In a strong-worded statement, ORDI has lamented that the government failed to understand the key issues. “National policy for rare diseases is a long-awaited and long delayed document whose journey began in 2017. All the advocacy, angst, and anticipation has amounted to naught, for the rare disease community in India. This is because not much has been altered from the draft National Policy for Rare Diseases released in 2020. If anything, it is another iteration that fails to acknowledge and address the real challenges of rare disease patients and their families.
ORDI is of the opinion that there are many things woefully missing in the NPRD 2021. The statement further mentions, “For one thing, the Government has taken a rather cavalier approach to the issue of affordability of the care needed to sustain a life of dignity for persons living with rare diseases. To tackle the issue of affordability, the NPRD 2021 suggests that an ailing/dying patient or their family should rely on crowdfunding for treatment. Picture the scene: a person desperately in need of medical intervention or continued medicines, must themselves or with help from their family, organise fundraisers, so that they may continue living. A stark picture indeed, one that amplifies either the fact that the struggles of the rare disease community don’t matter, or worse, that the Government doesn’t believe it has a role to play in ensuring holistic, affordable care for all rare diseases. Persons living with rare diseases, irrespective of age, gender, economic status, caste, religion or another societal classification, have a right to dignified treatment, supportive care, and funding options to afford treatment and supportive care.”
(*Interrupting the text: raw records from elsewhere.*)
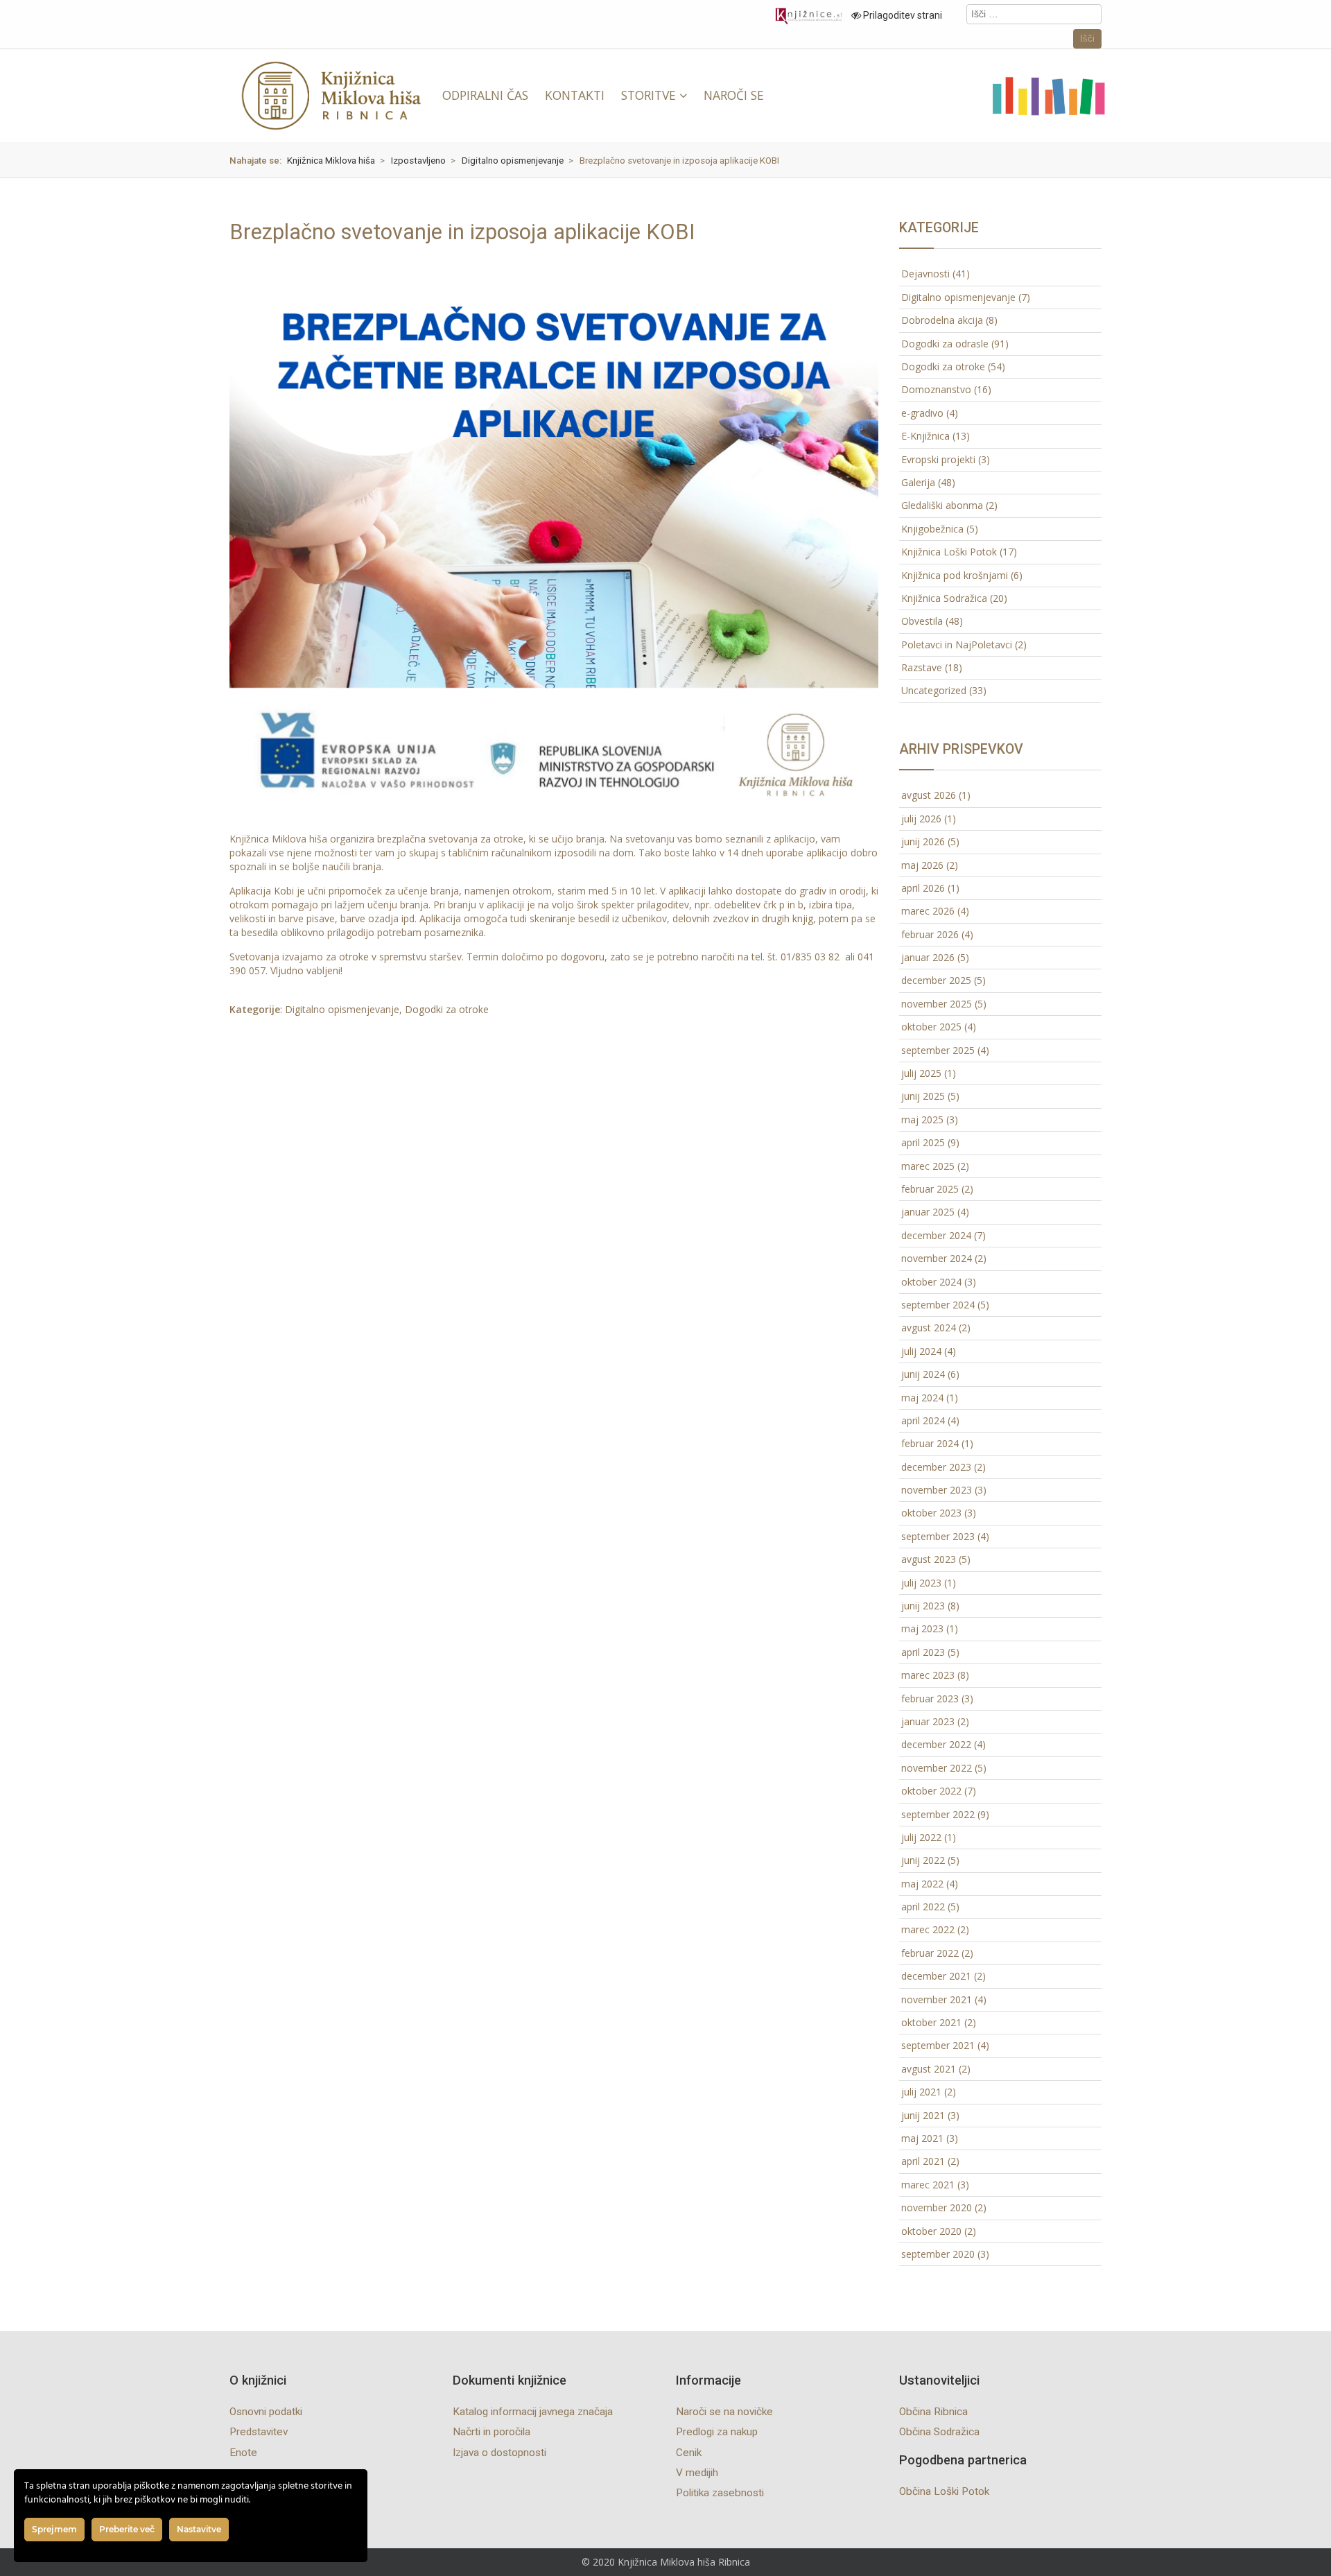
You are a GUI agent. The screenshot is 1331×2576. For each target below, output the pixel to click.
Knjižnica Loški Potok (949, 551)
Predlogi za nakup (717, 2432)
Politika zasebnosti (720, 2493)
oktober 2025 (931, 1026)
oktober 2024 (931, 1281)
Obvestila (922, 621)
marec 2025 (928, 1166)
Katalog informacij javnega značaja (533, 2411)
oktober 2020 (931, 2231)
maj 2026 (922, 865)
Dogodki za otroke (447, 1009)
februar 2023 (930, 1698)
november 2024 (936, 1258)
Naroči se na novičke (724, 2411)
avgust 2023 (928, 1559)
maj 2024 (922, 1397)
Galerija (918, 482)
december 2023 (936, 1466)
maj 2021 (922, 2138)
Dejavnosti (925, 273)
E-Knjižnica (925, 435)
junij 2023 (923, 1605)
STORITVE (648, 95)
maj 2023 (922, 1628)
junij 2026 (923, 841)
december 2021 (936, 1975)
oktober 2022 (931, 1790)
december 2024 (936, 1235)
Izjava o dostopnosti (499, 2452)
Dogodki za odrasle (945, 343)
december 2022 (936, 1744)
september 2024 (938, 1304)
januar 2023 (928, 1721)
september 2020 (938, 2254)
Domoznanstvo (936, 389)
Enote (243, 2452)
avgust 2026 (928, 795)
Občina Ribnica (933, 2411)
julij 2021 (921, 2091)
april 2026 (923, 887)
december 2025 (936, 980)
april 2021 (923, 2161)
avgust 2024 (928, 1327)
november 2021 (936, 1999)
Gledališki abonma (942, 505)
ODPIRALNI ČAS (485, 95)
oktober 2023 (931, 1512)
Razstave (921, 667)
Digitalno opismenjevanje (342, 1009)
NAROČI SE (734, 95)
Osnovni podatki (265, 2411)
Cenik (689, 2452)
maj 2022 (922, 1883)
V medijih (697, 2472)
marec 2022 (928, 1929)
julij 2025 (921, 1073)
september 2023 (938, 1536)
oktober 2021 (931, 2022)
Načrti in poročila (491, 2432)
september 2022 (938, 1814)
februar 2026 (930, 934)
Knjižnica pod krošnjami (954, 575)
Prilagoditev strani (901, 15)
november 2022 (936, 1767)
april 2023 (923, 1652)
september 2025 (938, 1050)
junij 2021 (923, 2115)
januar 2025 (928, 1211)
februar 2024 (930, 1443)
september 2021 (938, 2045)
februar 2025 (930, 1188)
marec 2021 (928, 2184)
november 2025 (936, 1003)
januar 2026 (928, 957)
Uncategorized (933, 690)
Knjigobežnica (932, 528)
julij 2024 (921, 1351)
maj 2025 (922, 1119)
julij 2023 (921, 1582)
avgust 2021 (928, 2068)
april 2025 (923, 1142)
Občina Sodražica (939, 2432)
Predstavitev (258, 2432)
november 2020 (936, 2207)
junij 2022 (923, 1860)
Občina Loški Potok (944, 2491)
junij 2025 (923, 1096)
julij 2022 (921, 1837)
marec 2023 (928, 1675)
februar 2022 (930, 1953)
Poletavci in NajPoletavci (956, 644)
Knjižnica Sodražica (944, 598)
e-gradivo (922, 413)
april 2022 (923, 1906)
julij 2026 (921, 818)
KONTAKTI (574, 95)
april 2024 (923, 1420)
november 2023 (936, 1489)
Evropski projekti (938, 459)
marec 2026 (928, 910)
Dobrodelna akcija (942, 320)
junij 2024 (923, 1374)
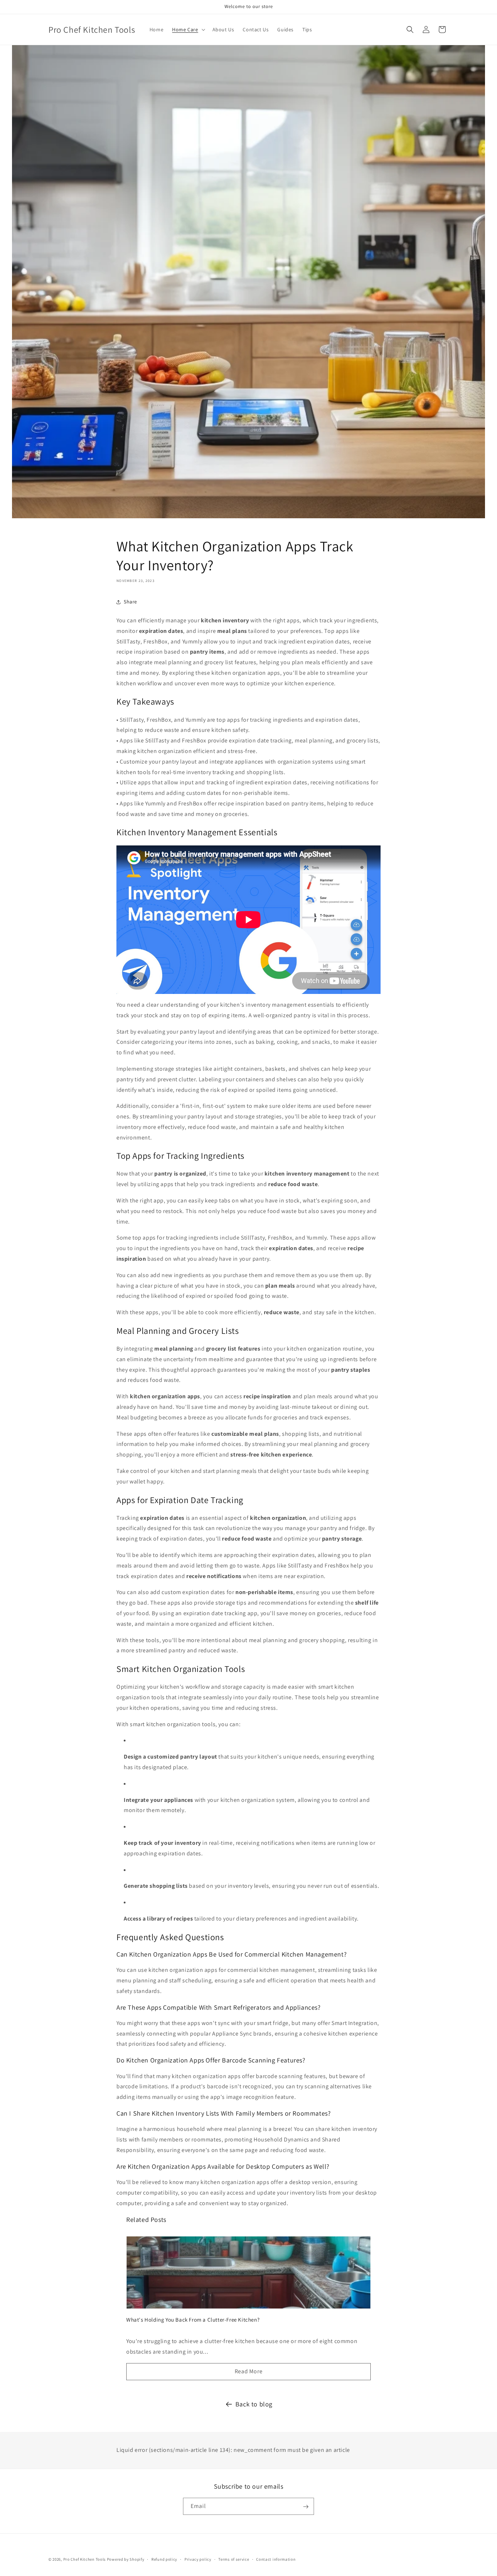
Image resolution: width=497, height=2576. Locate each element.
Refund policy (164, 2558)
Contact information (275, 2558)
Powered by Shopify (125, 2559)
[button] (188, 29)
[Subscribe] (306, 2506)
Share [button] (130, 601)
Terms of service (233, 2558)
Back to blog (254, 2404)
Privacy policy (197, 2558)
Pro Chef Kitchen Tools (84, 2559)
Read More (248, 2371)
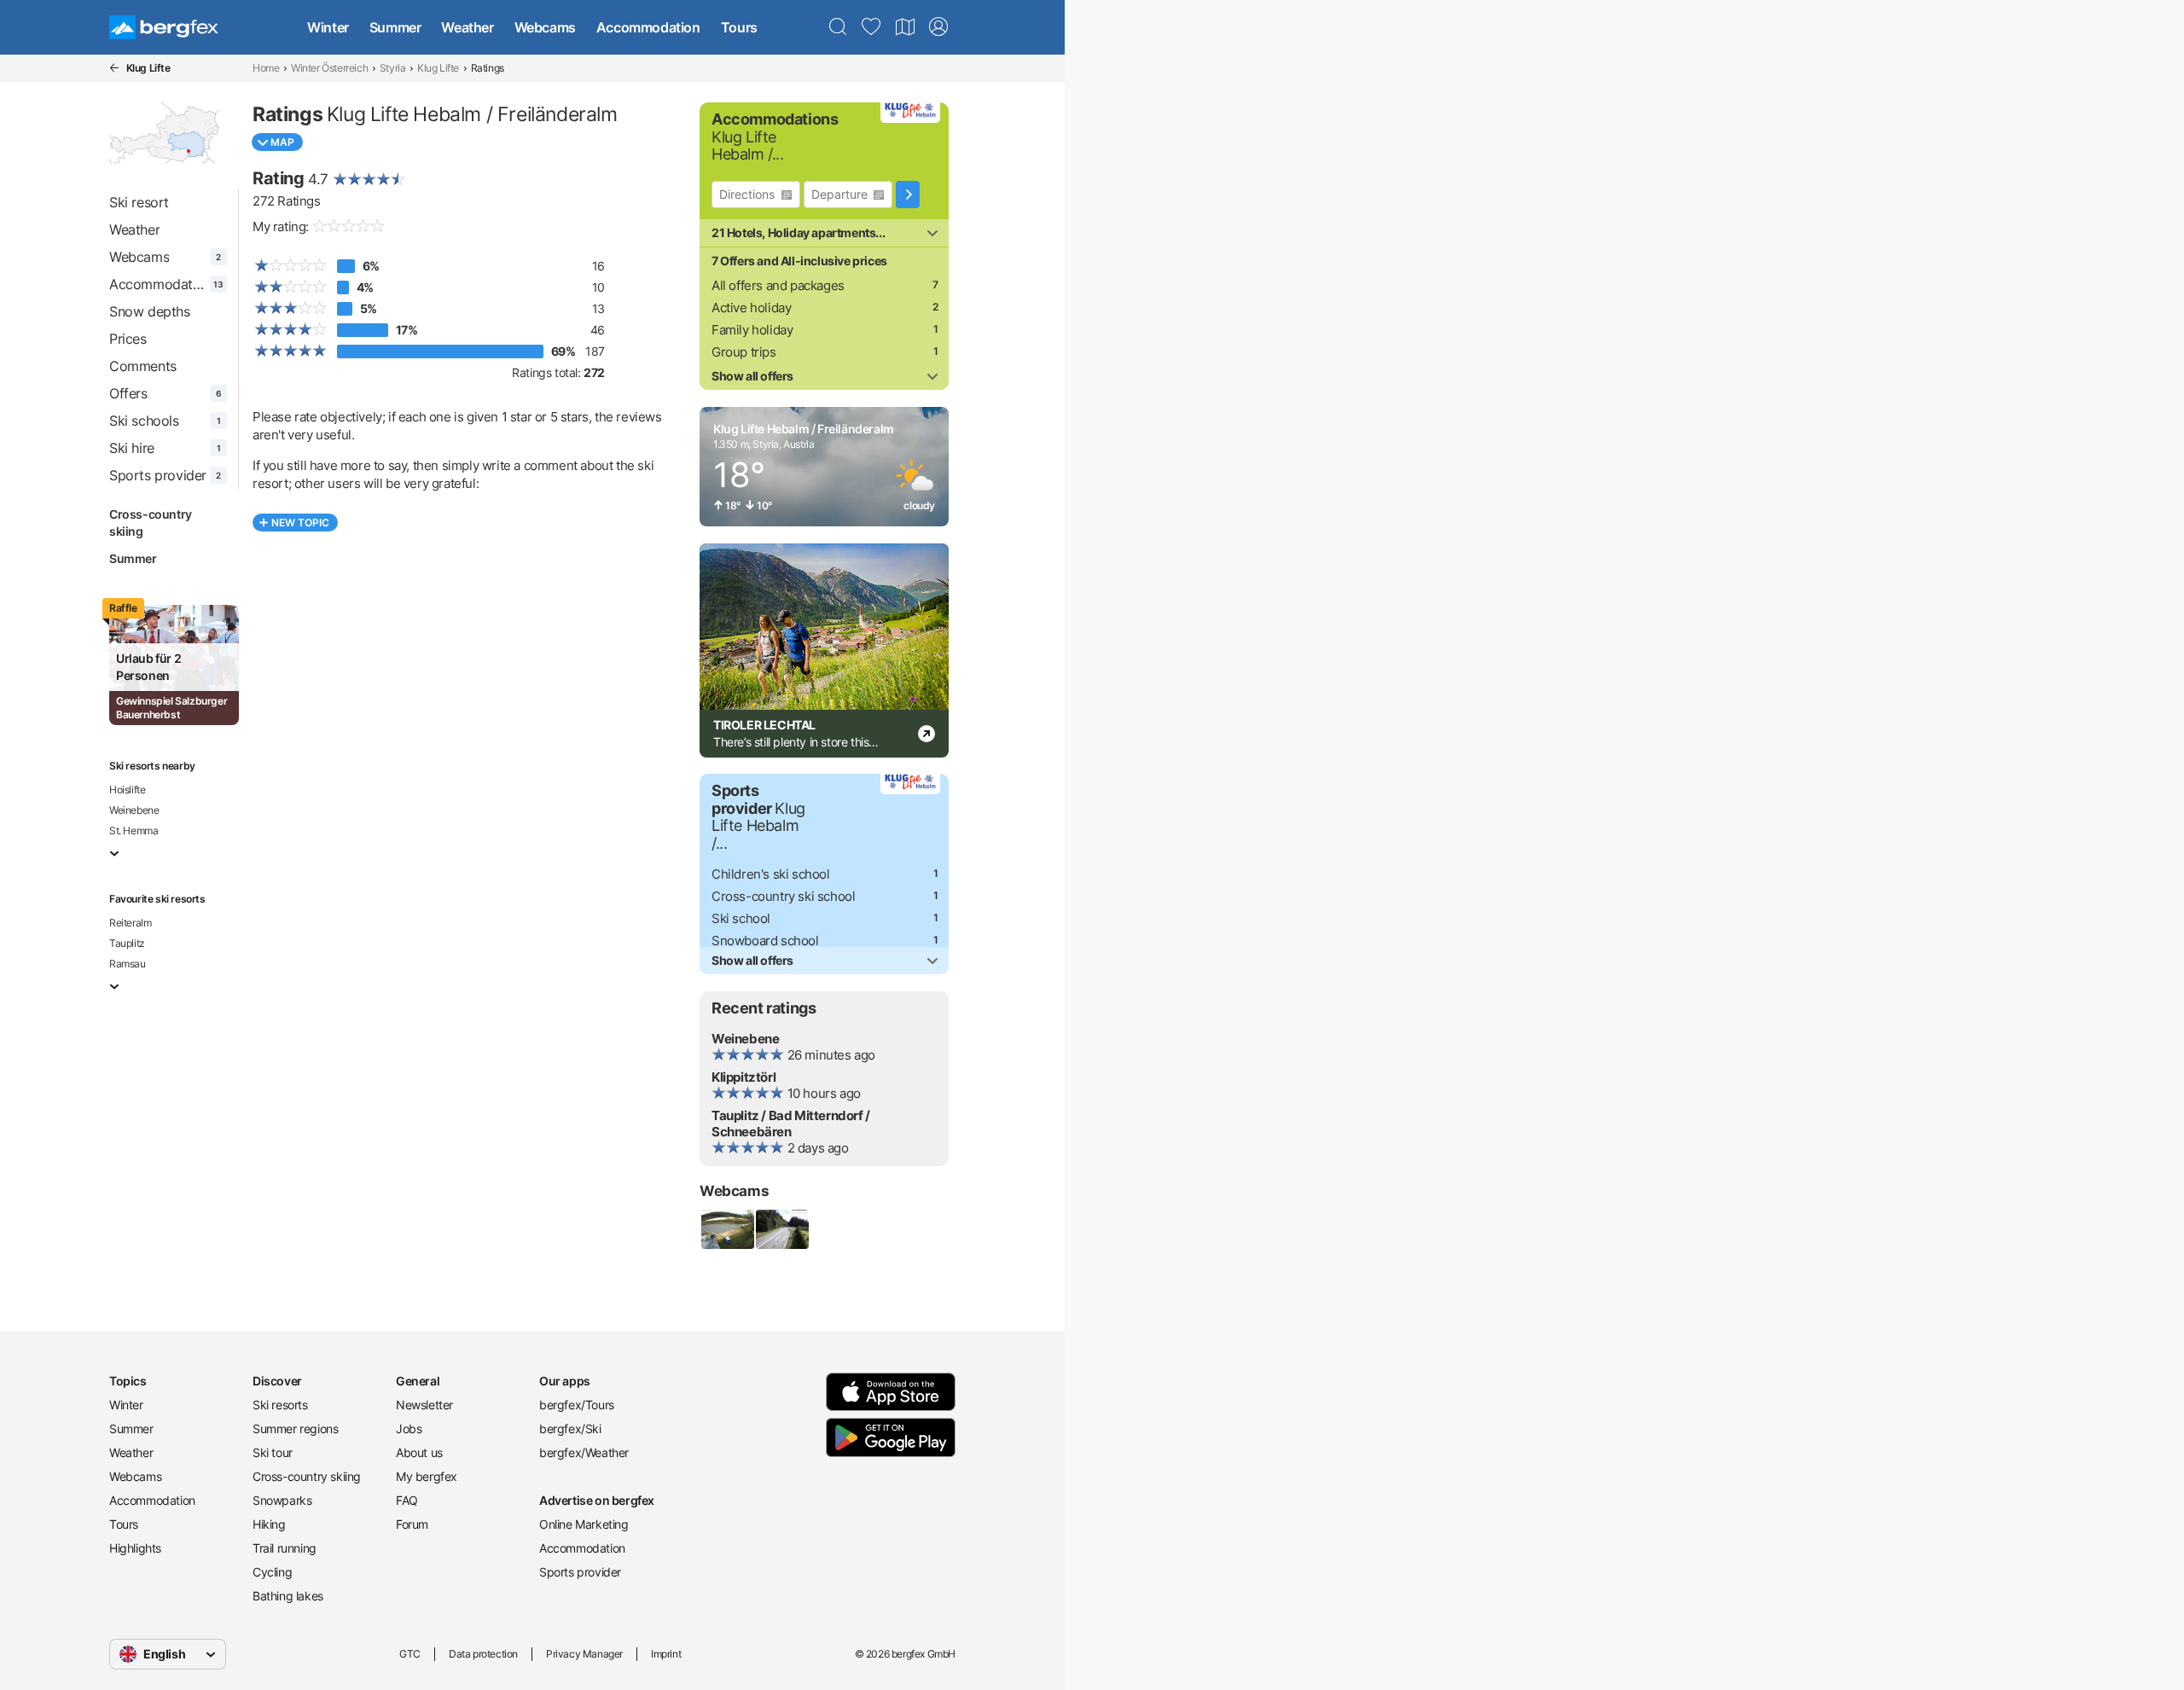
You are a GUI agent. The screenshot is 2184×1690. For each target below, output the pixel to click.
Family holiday (752, 330)
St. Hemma (133, 830)
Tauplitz (127, 943)
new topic (300, 522)
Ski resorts (280, 1404)
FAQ (407, 1500)
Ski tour (273, 1452)
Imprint (666, 1653)
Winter (328, 27)
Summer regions (295, 1428)
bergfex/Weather (584, 1452)
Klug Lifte (438, 67)
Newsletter (424, 1404)
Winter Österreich (329, 67)
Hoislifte (127, 789)
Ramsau (127, 963)
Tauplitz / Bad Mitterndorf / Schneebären (791, 1123)
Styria (393, 67)
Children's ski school (771, 874)
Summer (395, 27)
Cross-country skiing (150, 522)
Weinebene (134, 810)
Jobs (408, 1428)
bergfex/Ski (570, 1428)
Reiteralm (130, 922)
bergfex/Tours (576, 1404)
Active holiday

“The NPRD, 2021, is a mockery of the right to health each person in India enjoys because it ignores the true needs of the rare disease community in India,” says Mr. Prasanna Shirol, Founder Director, ORDI. “The lack of foresight and grounding in the rare disease community’s reality shines through the cold and thoughtless drafting of the NPRD 2021. A truly shocking thing, given the hundreds of High Court cases, individual representations, and representations spanning almost two decades by patient advocacy groups. But we will continue to fight on – till every person living with a rare disease, irrespective of age, or any socio-economic factors, has the right to health.”
ORDI is currently conducting discussions with the stakeholders to collate necessary information and submit an extensive report to the Ministry of Health and Family Welfare to review the policy.
Rare Disease Policy fails to meet the dire treatment needs of Rare Disease Patients
No specific funding allocated for the treatment of Rare Diseases (Group 2 and Group 3 disorders); rather it suggests relying on Crowdfunding which is not a practical solution!
Rare Diseases does have a definition! This will hamper the research, local drug development activities, and the long-term plan for the Rare Disease Community.
Group 2 disorders are left at the discretion of State whereas the State isn’t well equipped with knowledge, infrastructure or funding support system to tackle such disorders. States need guidance and directions from the Central Government.
For a country as huge as India, 8 Centres of Excellence for management of Rare Diseases is insufficient!